Specifically, how does Cloud Run handle scaling containers and what costs grow with more containers?
Analyze the time complexity of deploying multiple container instances on Cloud Run.
# Deploy multiple container instances on Cloud Run
for ((i = 0; i < n; i++)); do
gcloud run deploy "service-$i" \
--image gcr.io/my-project/my-container \
--region us-central1 \
--platform managed
done
This sequence deploys n separate Cloud Run services, each running one container instance.
Identify the API calls, resource provisioning, data transfers that repeat.
- Primary operation: Deploying a Cloud Run service (API call to create and start container instance)
- How many times: n times, once per container instance
Each new container instance requires a separate deployment call, so the total deployment time grows directly with the number of containers.

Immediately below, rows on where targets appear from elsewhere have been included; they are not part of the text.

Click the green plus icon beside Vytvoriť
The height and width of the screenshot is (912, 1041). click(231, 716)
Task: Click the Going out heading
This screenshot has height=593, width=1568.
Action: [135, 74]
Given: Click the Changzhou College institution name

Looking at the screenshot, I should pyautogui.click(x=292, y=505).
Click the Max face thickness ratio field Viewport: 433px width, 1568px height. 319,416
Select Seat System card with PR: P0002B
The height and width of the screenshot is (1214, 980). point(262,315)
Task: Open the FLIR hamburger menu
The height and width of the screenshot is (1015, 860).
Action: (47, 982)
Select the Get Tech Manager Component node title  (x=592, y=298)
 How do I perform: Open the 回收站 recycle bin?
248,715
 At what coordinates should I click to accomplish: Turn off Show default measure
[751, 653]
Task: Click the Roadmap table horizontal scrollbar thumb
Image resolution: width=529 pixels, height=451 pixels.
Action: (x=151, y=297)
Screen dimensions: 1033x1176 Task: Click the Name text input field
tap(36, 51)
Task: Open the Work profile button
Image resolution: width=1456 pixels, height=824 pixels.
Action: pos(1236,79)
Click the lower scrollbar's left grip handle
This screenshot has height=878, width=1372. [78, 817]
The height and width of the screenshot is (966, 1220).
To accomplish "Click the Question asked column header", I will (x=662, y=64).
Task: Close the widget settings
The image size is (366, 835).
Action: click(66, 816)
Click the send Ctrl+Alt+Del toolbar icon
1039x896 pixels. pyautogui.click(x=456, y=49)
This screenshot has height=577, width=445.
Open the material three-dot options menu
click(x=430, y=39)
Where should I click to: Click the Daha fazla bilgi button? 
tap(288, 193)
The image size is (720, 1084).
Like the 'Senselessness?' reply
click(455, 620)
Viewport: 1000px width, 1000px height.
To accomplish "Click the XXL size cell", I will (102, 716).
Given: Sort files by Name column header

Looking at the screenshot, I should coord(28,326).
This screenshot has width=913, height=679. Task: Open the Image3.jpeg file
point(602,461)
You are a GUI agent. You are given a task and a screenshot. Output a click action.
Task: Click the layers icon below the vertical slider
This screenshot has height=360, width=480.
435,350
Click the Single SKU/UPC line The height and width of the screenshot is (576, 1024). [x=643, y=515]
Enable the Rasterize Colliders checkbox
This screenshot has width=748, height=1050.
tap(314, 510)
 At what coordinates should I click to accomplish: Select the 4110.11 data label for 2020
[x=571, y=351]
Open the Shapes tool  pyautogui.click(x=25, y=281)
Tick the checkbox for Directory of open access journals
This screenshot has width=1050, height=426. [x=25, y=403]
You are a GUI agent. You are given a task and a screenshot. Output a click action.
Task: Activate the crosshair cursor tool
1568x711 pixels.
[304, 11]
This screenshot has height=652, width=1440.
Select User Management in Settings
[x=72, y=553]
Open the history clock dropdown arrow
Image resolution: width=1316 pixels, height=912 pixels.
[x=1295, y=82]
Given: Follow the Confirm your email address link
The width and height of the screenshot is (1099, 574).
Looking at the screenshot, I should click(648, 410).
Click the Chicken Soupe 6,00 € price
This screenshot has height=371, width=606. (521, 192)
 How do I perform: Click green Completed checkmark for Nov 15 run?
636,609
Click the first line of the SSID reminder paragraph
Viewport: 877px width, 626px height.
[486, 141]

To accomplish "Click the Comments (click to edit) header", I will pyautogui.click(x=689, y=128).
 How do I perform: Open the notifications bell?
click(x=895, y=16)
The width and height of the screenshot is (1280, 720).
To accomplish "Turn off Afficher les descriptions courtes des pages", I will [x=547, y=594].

| Input Size (n) | Approx. Api Calls/Operations |
|---|---|
| 10 | 10 deployment calls |
| 100 | 100 deployment calls |
| 1000 | 1000 deployment calls |
Pattern observation: The number of deployment operations grows linearly as we add more containers.
Time Complexity: O(n)
This means the time to deploy containers increases directly in proportion to how many containers you deploy.
[X] Wrong: "Deploying multiple containers on Cloud Run happens all at once, so time stays the same no matter how many containers."
[OK] Correct: Each container deployment is a separate operation that takes time, so more containers mean more total deployment time.
Understanding how deployment time scales with container count shows you grasp cloud scaling basics, a key skill for cloud roles.
"What if instead of deploying separate services, we deploy one service that automatically scales container instances? How would the time complexity change?"